バトルファミリアはそのタイトルが示すように、五十嵐家自体を主軸に据えた物語だ。
同時に、『母は強し』を強く押し出すドラマ性を有している。

ゲストキャラの一人である、妊婦の竹田由芽もその『母親』の在り方を形作る役割でもあった。
危険な状況下でも、生まれてくる命を必死に守る。シンプルで、そして確かな子供への愛情だ。

リバイスの本編も、そのまま五十嵐家の物語でもある。少なくとも前半はそうだった。
微妙な言い方になってしまうのは、後半に入るとキャラクターが増えたことで群像劇化していき、五十嵐家以外のドラマも増していったためだ。

しかしながら、後半になって大きな動きを見せたのが元太だったので、やっぱりリバイスは全編を通して五十嵐家を描いているのは間違いないのだが。

逆に、後半へ入ってから物語から置いていかれだしたのが、ママさんこと幸美だった。
序盤では家族のまとめ役として機能していたが、あくまで一般人の彼女は加速度的に危機感が増していく後半ではどうしても影が薄くなってしまう。

また、一輝を始めとした子供達も戦いの中で成長していく。
逞しくなった子供達はいずれ親の庇護を必要としなくなる。それは寂しさはあっても、喜ばしいことだろう。
どれだけ仲睦まじい家族でも、むしろだからこそ、いつか巣立ちの日はやってくる。

けれど、今回はそうなる前に家族全員が窮地に陥った。
全員が捕らえられ、子供達が痛めつけられる中で、気丈に振る舞いながら最も強い怒りを露わにしたのが幸美だった。

大切な子供達を傷付けられる怒りが、彼女の中の悪魔を目覚めさせる。
一見すると、それは天使か女神のような姿をしていて、ギフの細胞を引き継ぐ悪魔達、バイスやラブコフ。そして二面性の発露のようなカゲロウとも全く異なる。神々しい姿だった。

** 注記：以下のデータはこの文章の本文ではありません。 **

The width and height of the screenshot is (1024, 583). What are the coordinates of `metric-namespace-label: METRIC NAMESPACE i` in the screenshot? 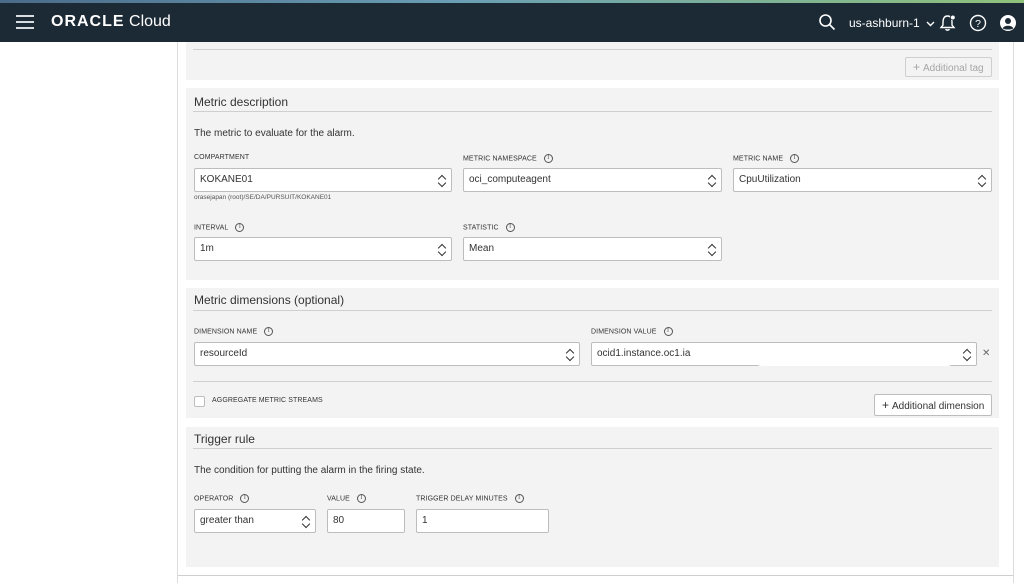 It's located at (508, 158).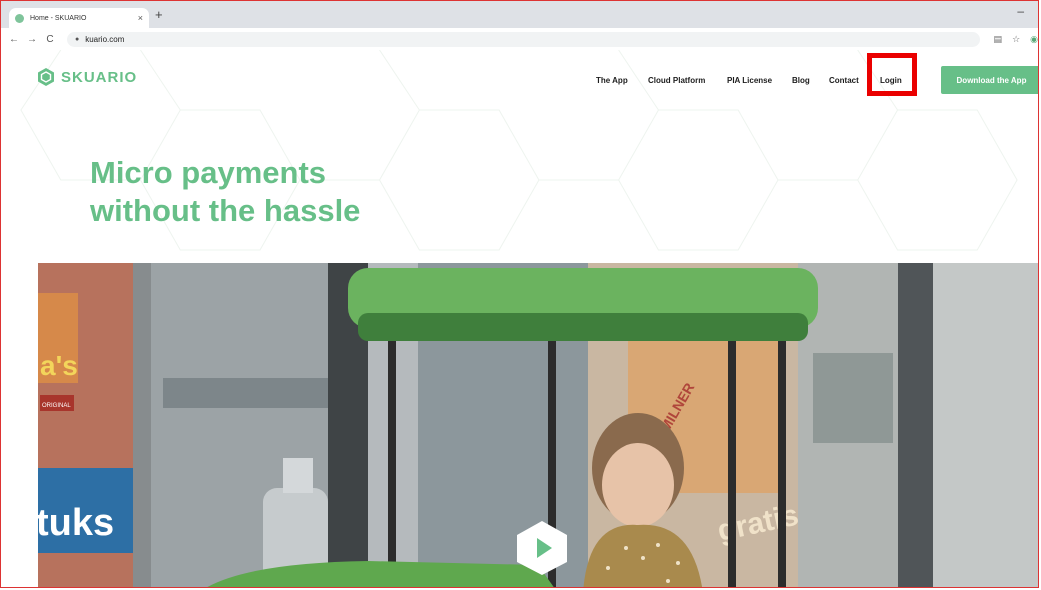 Image resolution: width=1041 pixels, height=590 pixels. Describe the element at coordinates (59, 366) in the screenshot. I see `left-sign-brand: a's` at that location.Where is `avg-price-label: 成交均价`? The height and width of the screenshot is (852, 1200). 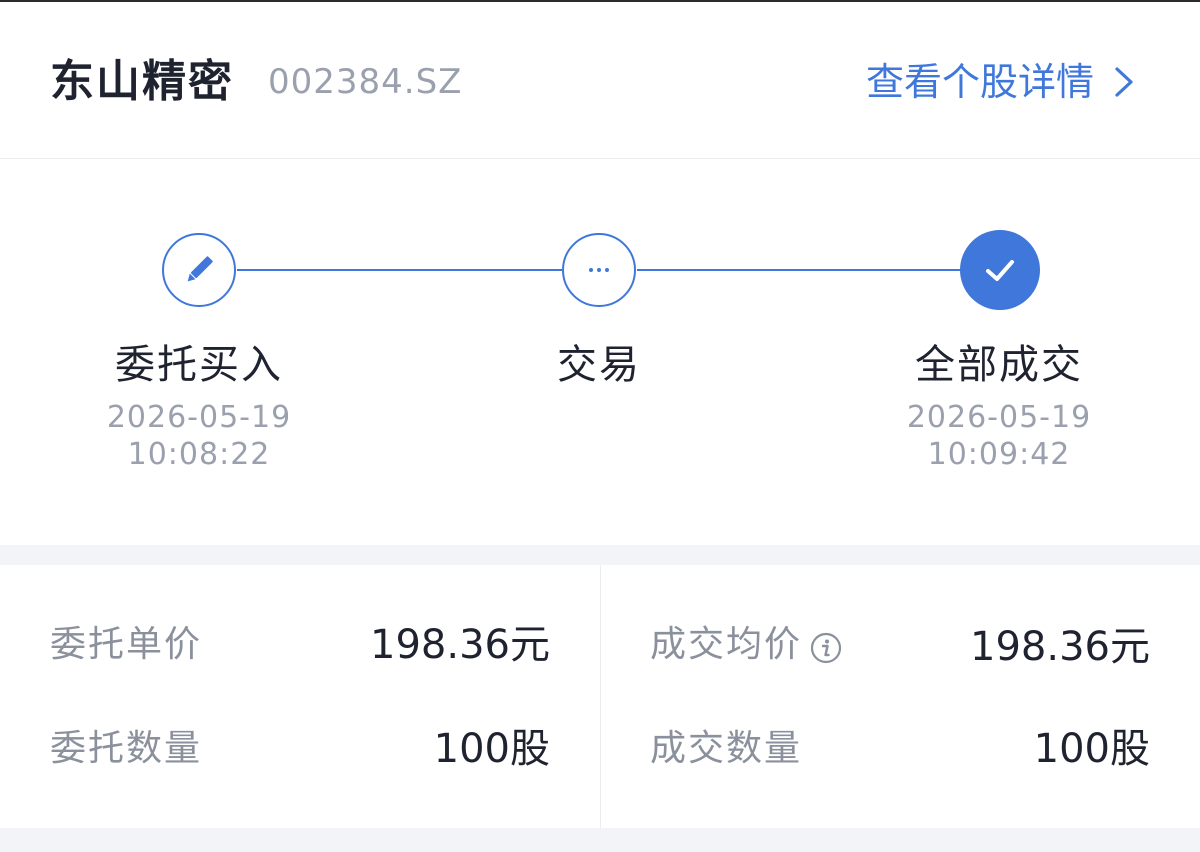 avg-price-label: 成交均价 is located at coordinates (726, 644).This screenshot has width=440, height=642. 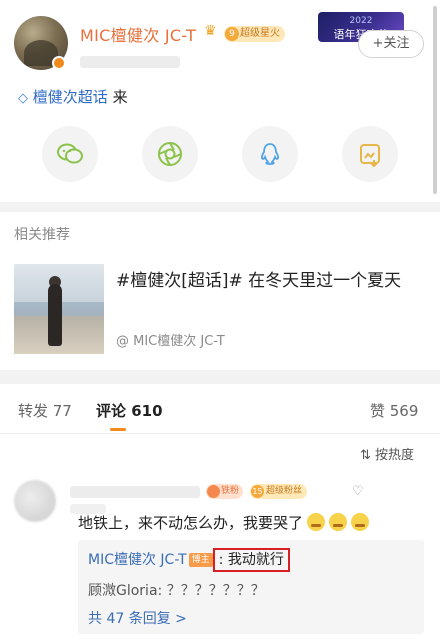 What do you see at coordinates (138, 34) in the screenshot?
I see `author-name: MIC檀健次 JC-T` at bounding box center [138, 34]. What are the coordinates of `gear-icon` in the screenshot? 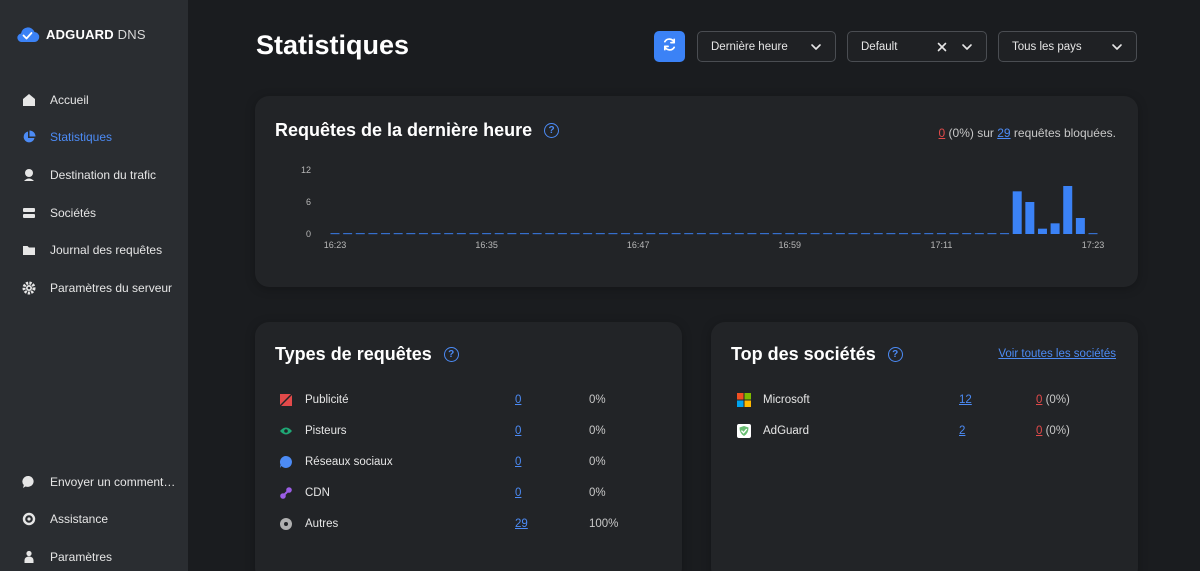 It's located at (29, 288).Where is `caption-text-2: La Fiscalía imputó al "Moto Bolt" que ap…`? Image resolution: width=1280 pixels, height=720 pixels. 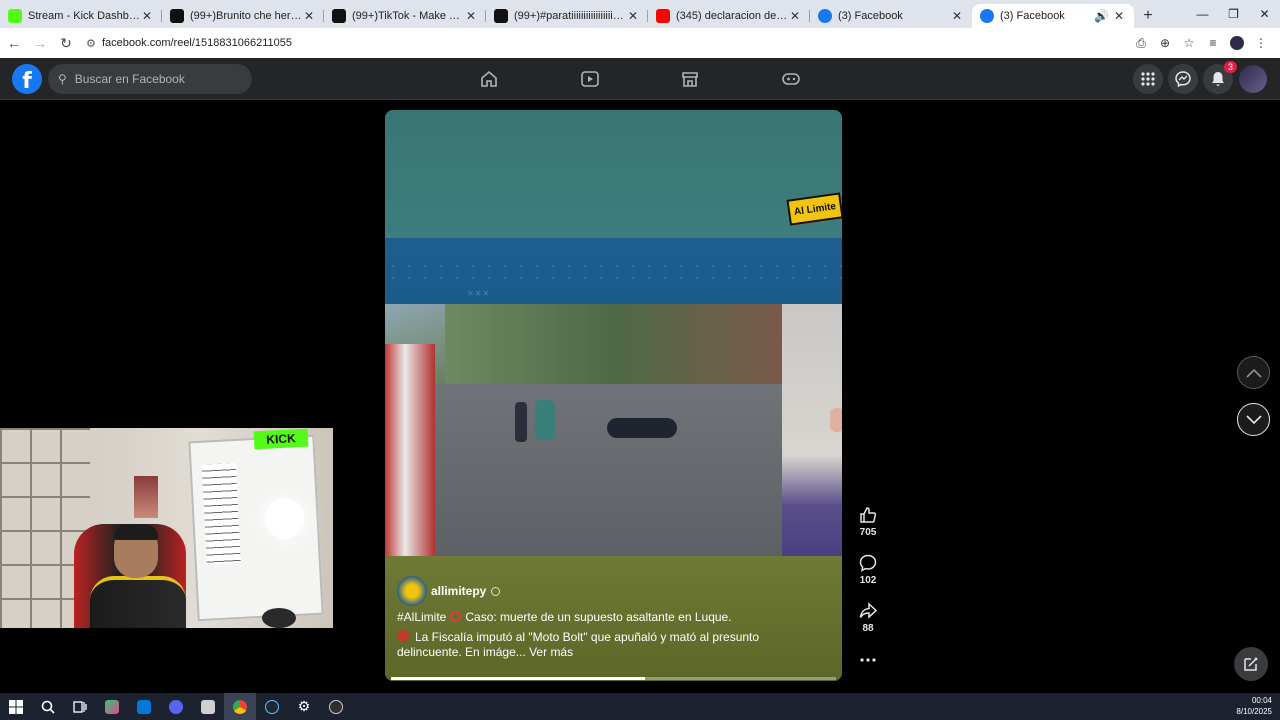
caption-text-2: La Fiscalía imputó al "Moto Bolt" que ap… is located at coordinates (578, 644). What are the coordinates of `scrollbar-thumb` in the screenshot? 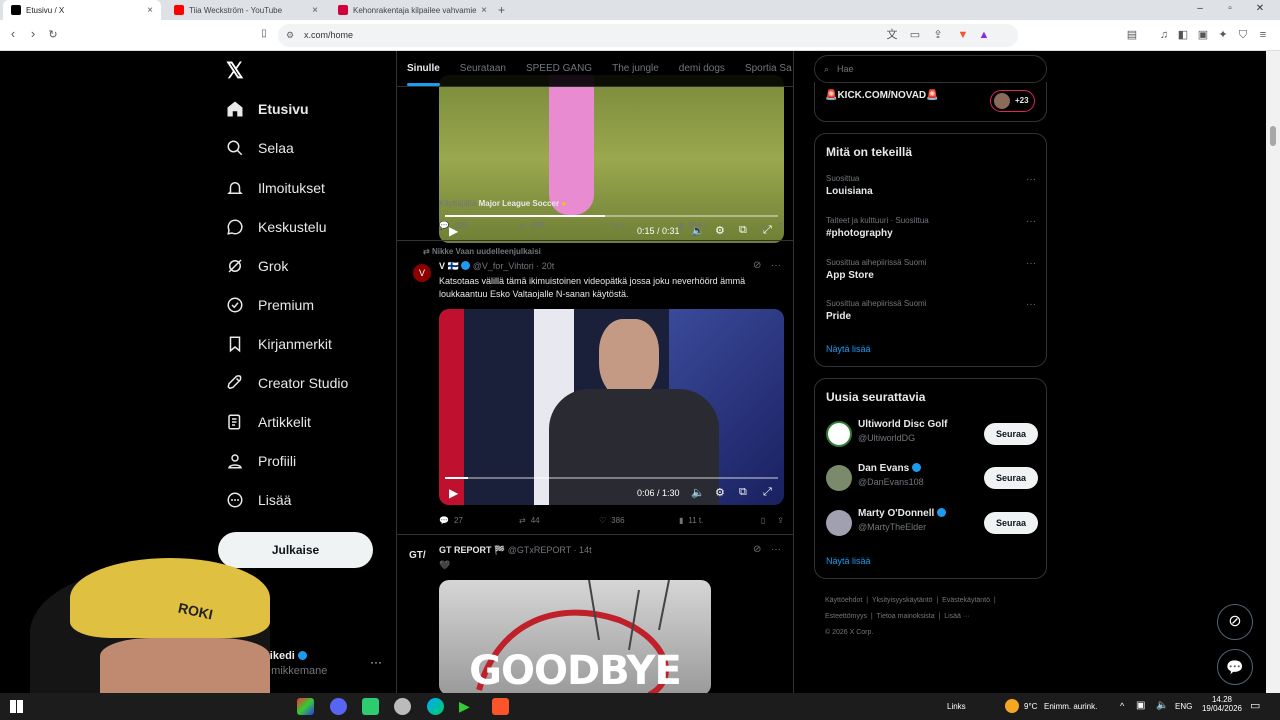 It's located at (1273, 136).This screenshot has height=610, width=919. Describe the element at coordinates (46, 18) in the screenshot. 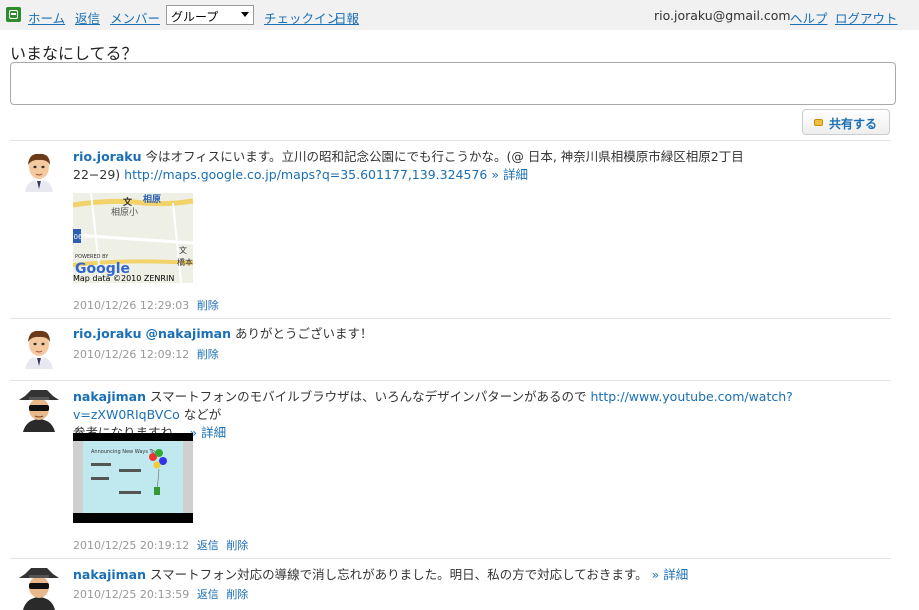

I see `nav-home-link: ホーム` at that location.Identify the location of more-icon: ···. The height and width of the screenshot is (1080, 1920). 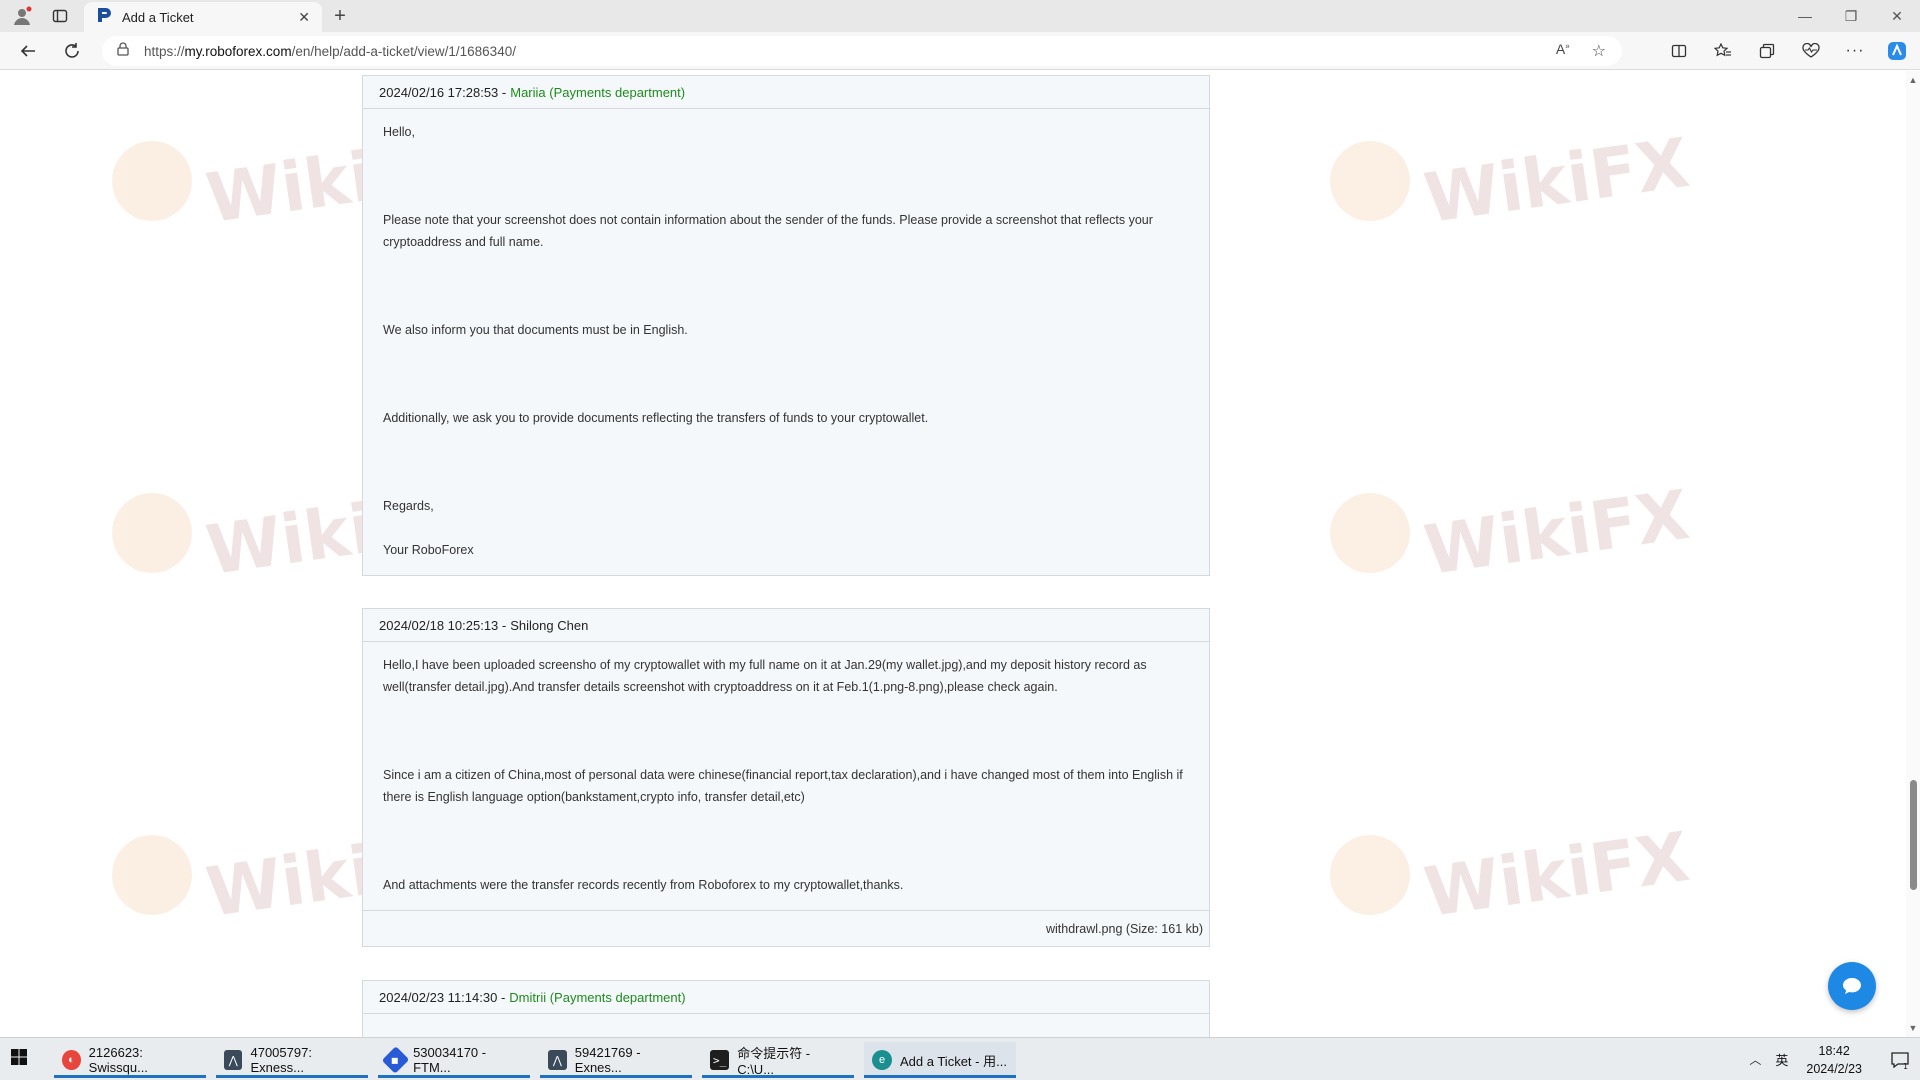
(1855, 51).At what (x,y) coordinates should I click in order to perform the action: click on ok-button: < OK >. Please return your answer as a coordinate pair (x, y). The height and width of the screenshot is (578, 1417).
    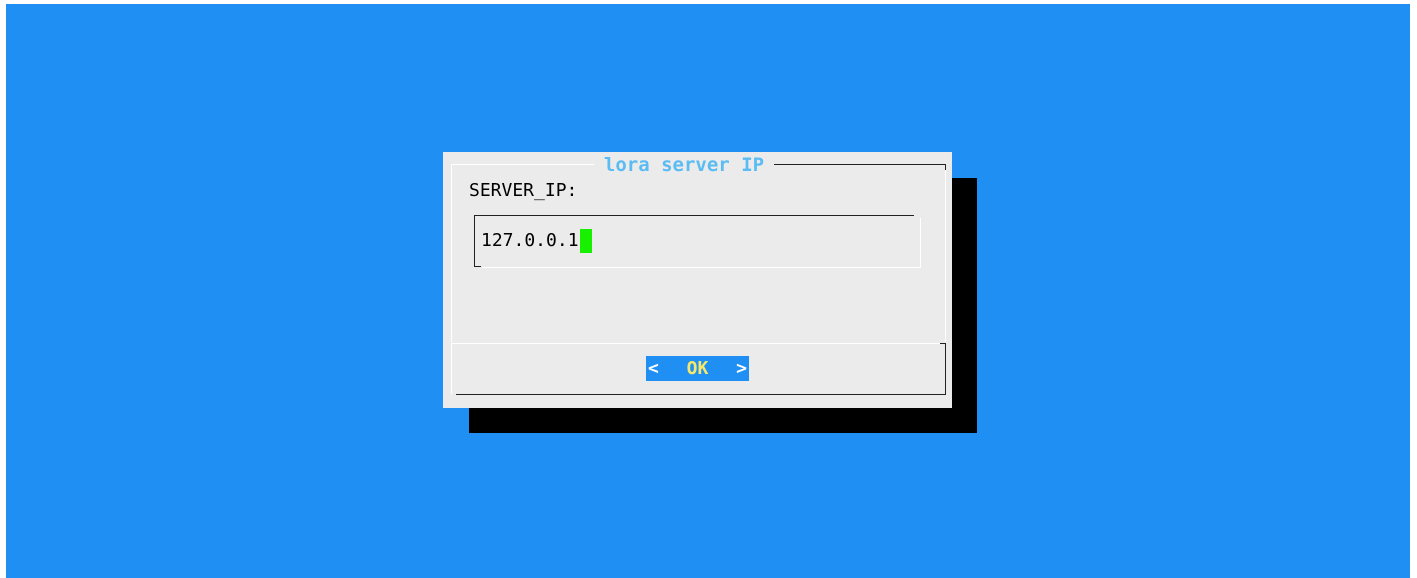
    Looking at the image, I should click on (698, 368).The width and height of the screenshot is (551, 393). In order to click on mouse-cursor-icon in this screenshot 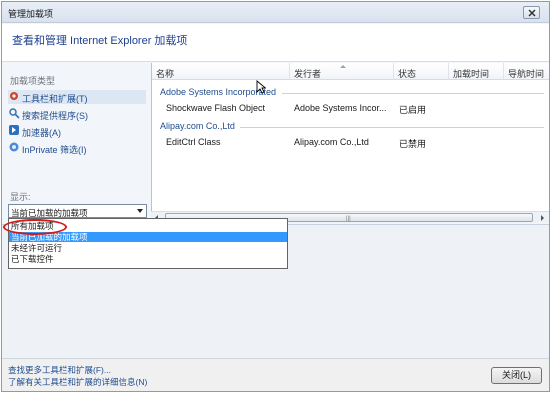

幸美は元より、正体も不確かな危うい存在だった白波純平を受け入れた母性と強かさを持つ女性だ。彼女は記憶を失い、元太となった彼をずっと守ってきた。
その母性の基盤となった芯の強さが形になったようだ。

それと同時に、怒りが根源で発露するように、それは悪魔なのだ。
『幸せ湯』がそうであるように、五十嵐家とは何処かフワフワした元太ではなく、幸美を中心として成り立っている。

元太が不人気の動画投稿者として趣味を続けられているのも、一重に家を支える幸美がいるから。彼女こそが五十嵐家の土台であり体現者なのだ。

だから彼女の悪魔が持つ性質は、攻撃ではなく守ることに特化していた。
純平の過去を家族の誰にも話さず、全てを知りつつ秘密を守る。
入院していながら、一輝がライダーになったことで生じた家族問題を、裏方として解決していたのも彼女である。
子供達を守り、五十嵐家という『枠』を守る。それは言い換えると束縛と同義だ。

五十嵐家を守り、利用されるばかりの人生だった純平を、元太として自由にさせたかったという意図はわかる。
しかし元太の生活は幸美がいないと成立せず、彼女に依存している。

彼女が中心である以上、子供達の生活もやはりずっと母親に依存したものだったはずだ。
家族思いで積極的に銭湯経営を手伝う長男坊が、誰の影響を一番受けてそうなったのかなんて、考えるまでもないだろう。

突如、幸美の悪魔が発現して一輝に新たな力を与えるという構図だけ見れば、非常に強引なご都合主義に見えてしまう。事実物語の尺や展開の都合でそうなった部分もあるだろう。
残りの話数で考えると、本編で幸美の悪魔が掘り下げられるかはちょっと期待薄だ。

しかし、元々幸美は執念に近いレベルで五十嵐家という枠に固執していた。
それが破壊されかけた怒りで、悪魔は形を得た。

人と悪魔を一つにする力、サンダーゲイルバイスタンプ。
それが、子供達を五十嵐家という一つの枠にまとめるフティゲイルバイスタンプに変異したのは、幸美の本質がそのまま形になったに等しい。